Parcheggio abusivo nella Riserva di Vendicari, sequestrata area di oltre 100mila mq
Un parcheggio a pagamento completamente abusivo è stato sequestrato dalla Guardia di Finanza nella giornata di Ferragosto in località Calamosche, nel territorio della Riserva Naturale Orientata di Vendicari.
L’intervento è stato eseguito dai militari della Compagnia di Noto, che hanno sottoposto a sequestro preventivo d’urgenza un’area di oltre 100 mila metri quadrati, ricadente nella Rete Natura 2000 e sottoposta a vincoli paesaggistici e ambientali.

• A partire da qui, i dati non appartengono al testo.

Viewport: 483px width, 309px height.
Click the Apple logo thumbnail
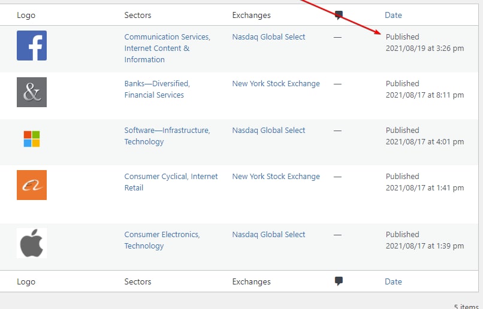point(32,243)
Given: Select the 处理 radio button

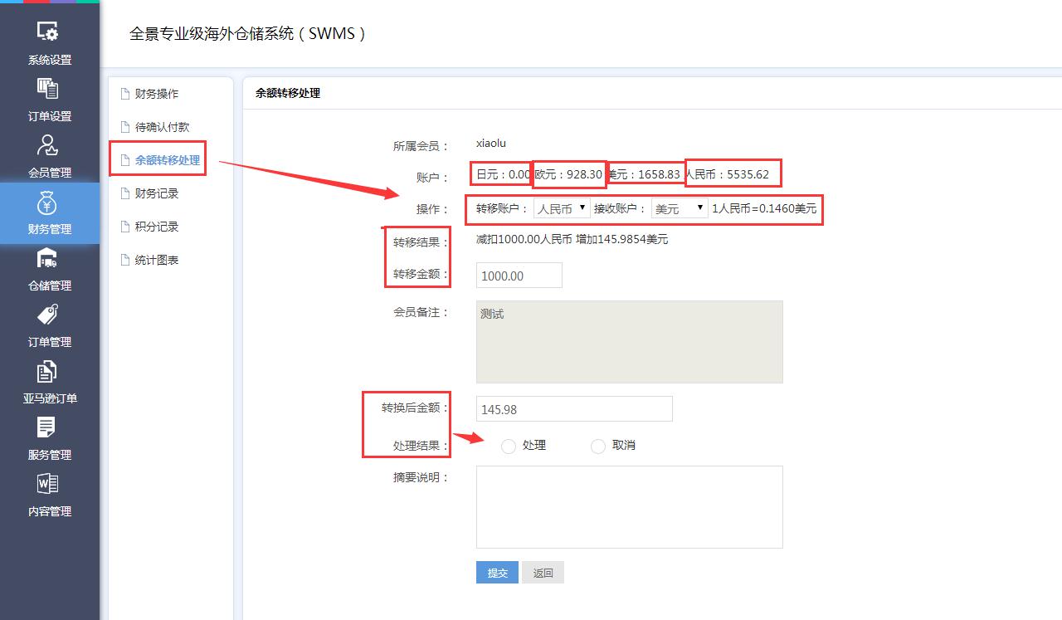Looking at the screenshot, I should pyautogui.click(x=508, y=447).
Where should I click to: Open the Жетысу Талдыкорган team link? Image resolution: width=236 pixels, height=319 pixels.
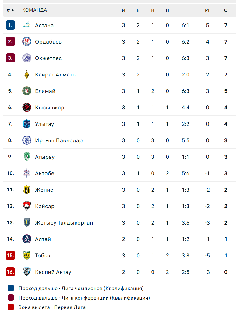coord(64,223)
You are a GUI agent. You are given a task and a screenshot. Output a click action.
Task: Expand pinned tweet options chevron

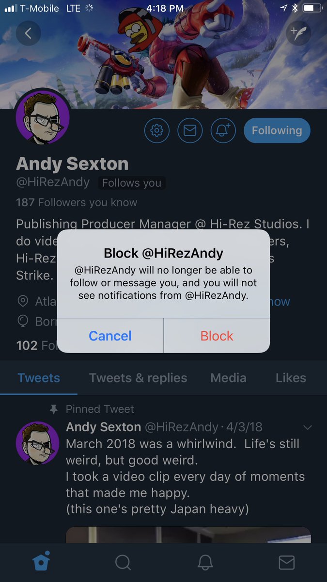[x=307, y=427]
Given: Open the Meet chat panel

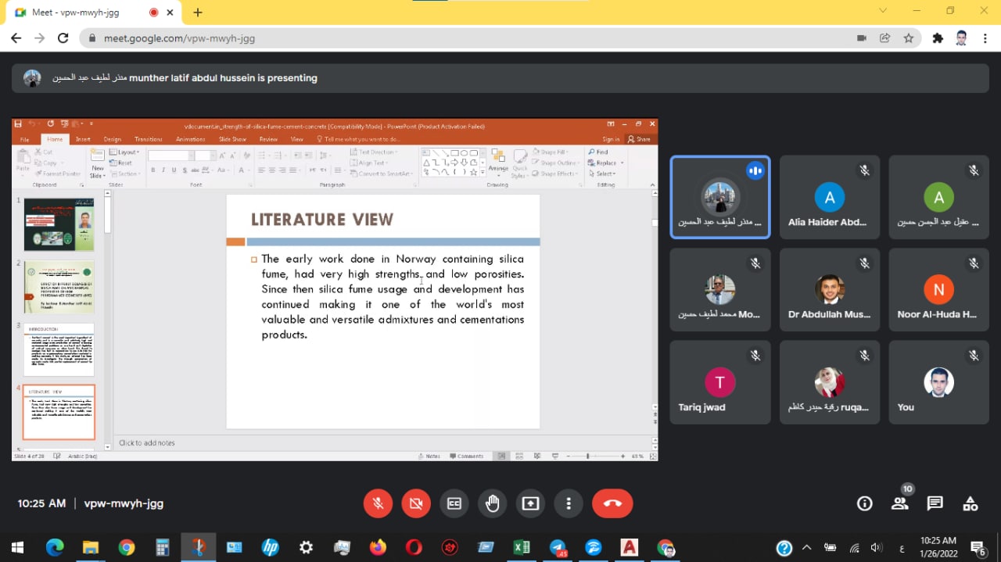Looking at the screenshot, I should point(935,503).
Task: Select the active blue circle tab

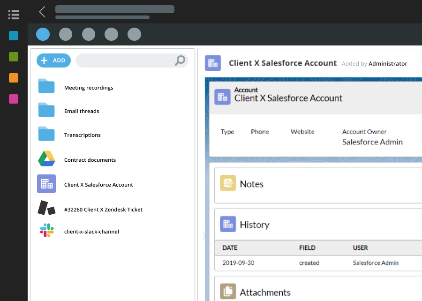Action: [x=43, y=34]
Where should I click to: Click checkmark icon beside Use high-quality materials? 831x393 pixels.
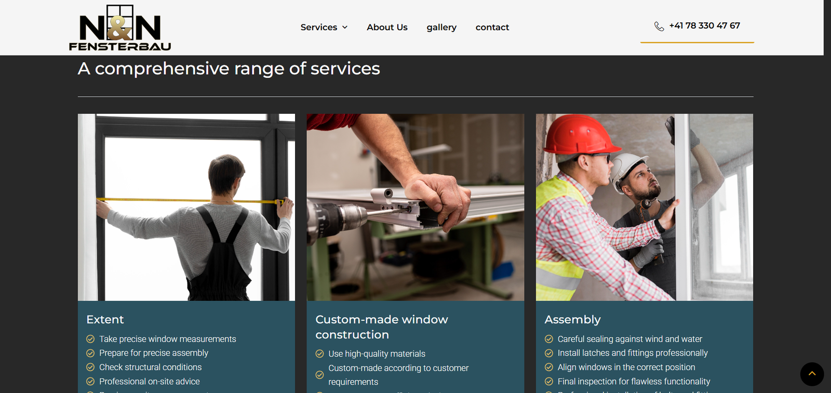[x=320, y=354]
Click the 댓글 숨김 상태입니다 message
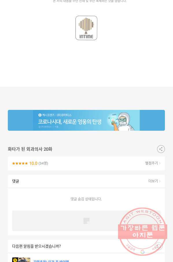The image size is (173, 262). coord(86,199)
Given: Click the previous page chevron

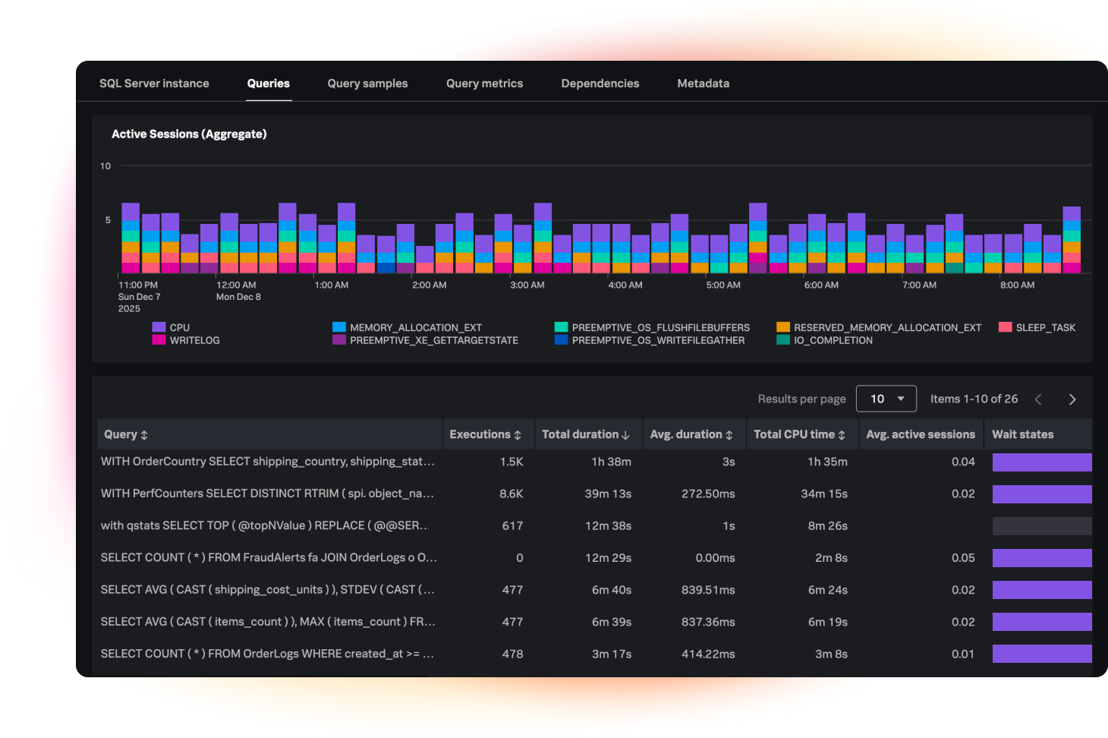Looking at the screenshot, I should 1038,399.
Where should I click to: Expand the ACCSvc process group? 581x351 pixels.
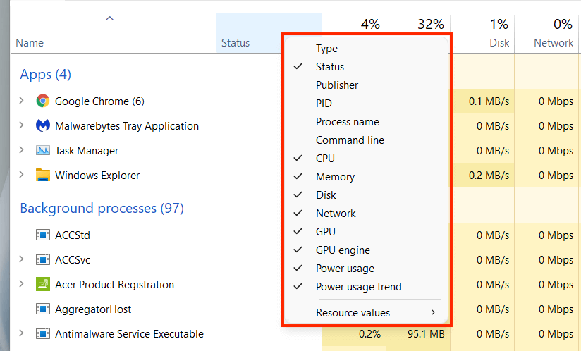click(x=21, y=259)
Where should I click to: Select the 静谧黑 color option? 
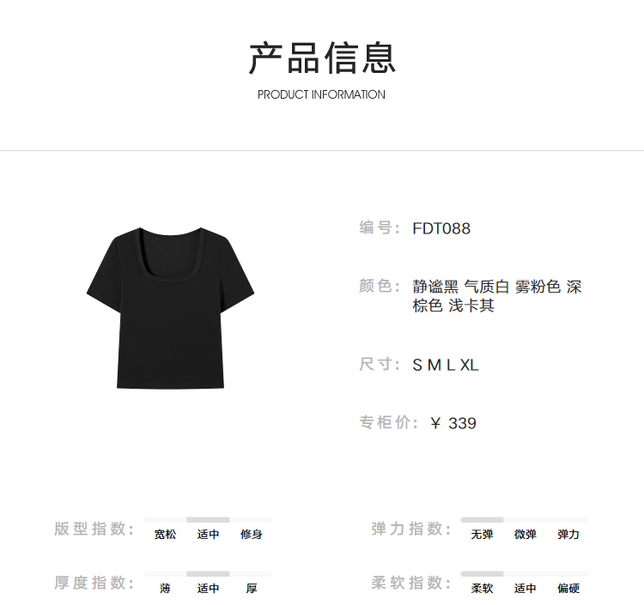435,287
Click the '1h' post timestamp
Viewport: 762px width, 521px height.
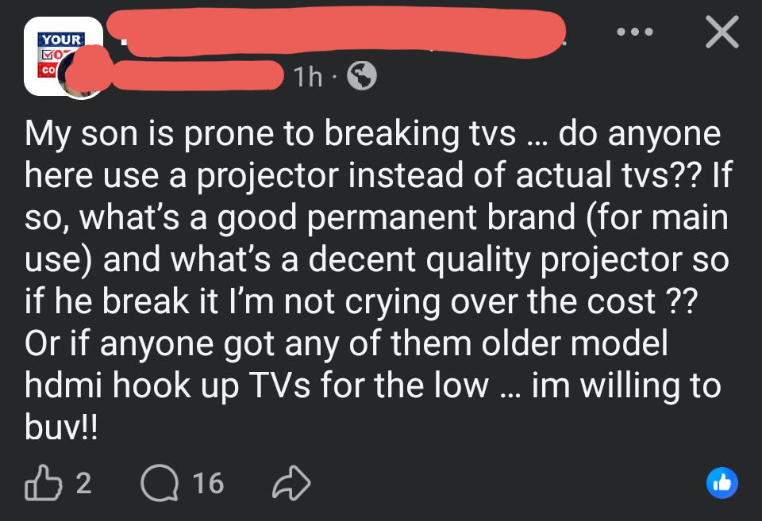(x=308, y=77)
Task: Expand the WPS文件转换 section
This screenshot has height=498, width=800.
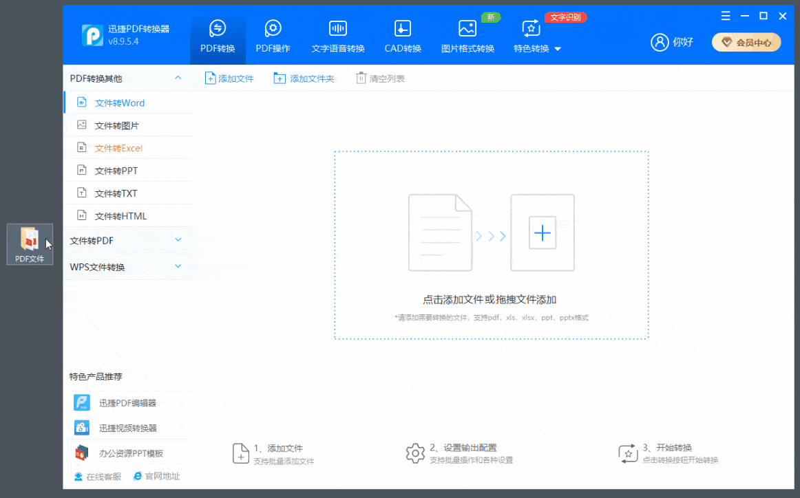Action: 178,266
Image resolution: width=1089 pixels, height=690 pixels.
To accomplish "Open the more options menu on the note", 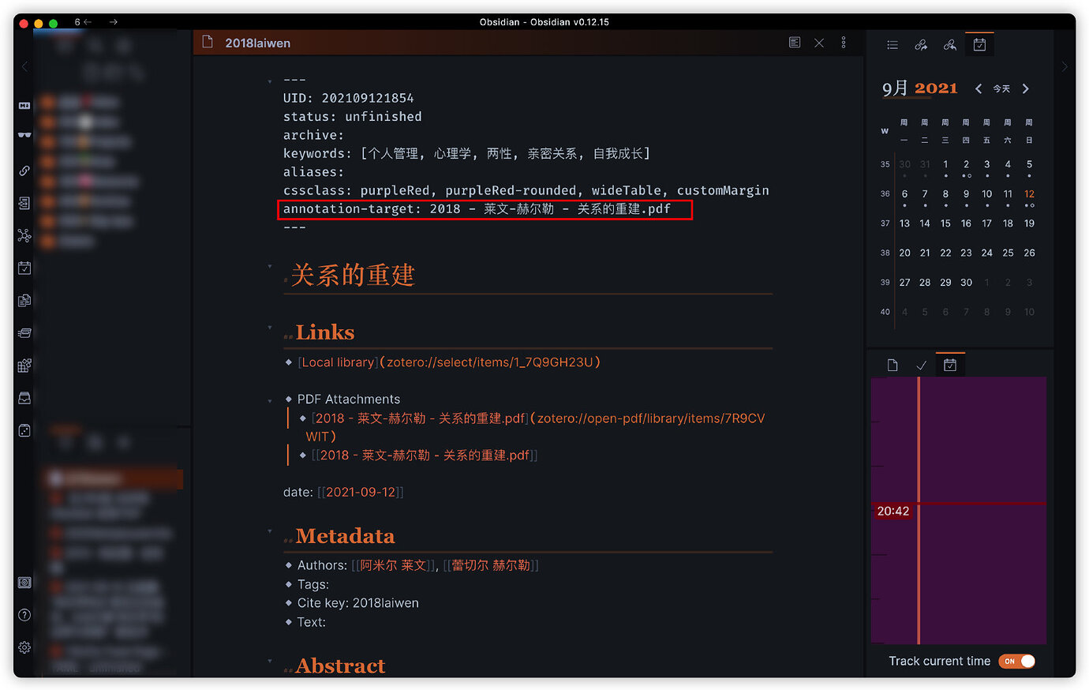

Secondo quanto accertato dalle Fiamme Gialle, il terreno era stato trasformato in una vera e propria area di sosta per autovetture. Al momento del controllo erano presenti circa 120 veicoli, ai cui conducenti veniva richiesto il pagamento di 5 euro per la sosta, senza però il rilascio di alcun documento commerciale.
L’area, spianata e compattata e ormai priva della copertura vegetale originaria, risultava completamente trasformata nonostante la sua collocazione all’interno della zona protetta. Gli accertamenti hanno inoltre evidenziato l’assenza di qualsiasi autorizzazione paesaggistica e dei necessari titoli abilitativi edilizi e commerciali.
I finanzieri hanno quindi sequestrato l’intera superficie adibita abusivamente a parcheggio e circa 600 euro in contanti, ritenuti l’incasso dell’attività svolta nella giornata del controllo.
Il responsabile è stato segnalato all’Autorità giudiziaria. Nei giorni scorsi è arrivata la convalida del sequestro d’urgenza, nell’ambito delle ipotesi di reato contestate, che comprendono il deterioramento e il deturpamento di beni paesaggistici, violazioni edilizie, l’esecuzione di interventi su un’area sottoposta a vincolo in assenza delle necessarie autorizzazioni e la violazione della normativa sulle aree naturali protette.
L’operazione rientra nel più ampio dispositivo di controllo economico del territorio predisposto dalla Guardia di Finanza di Siracusa durante il periodo estivo. L’attività ha riguardato anche stabilimenti balneari, strutture turistiche e ricettive, con l’obiettivo di contrastare gli illeciti e, allo stesso tempo, tutelare il patrimonio ambientale e paesaggistico e gli operatori economici che svolgono regolarmente la propria attività.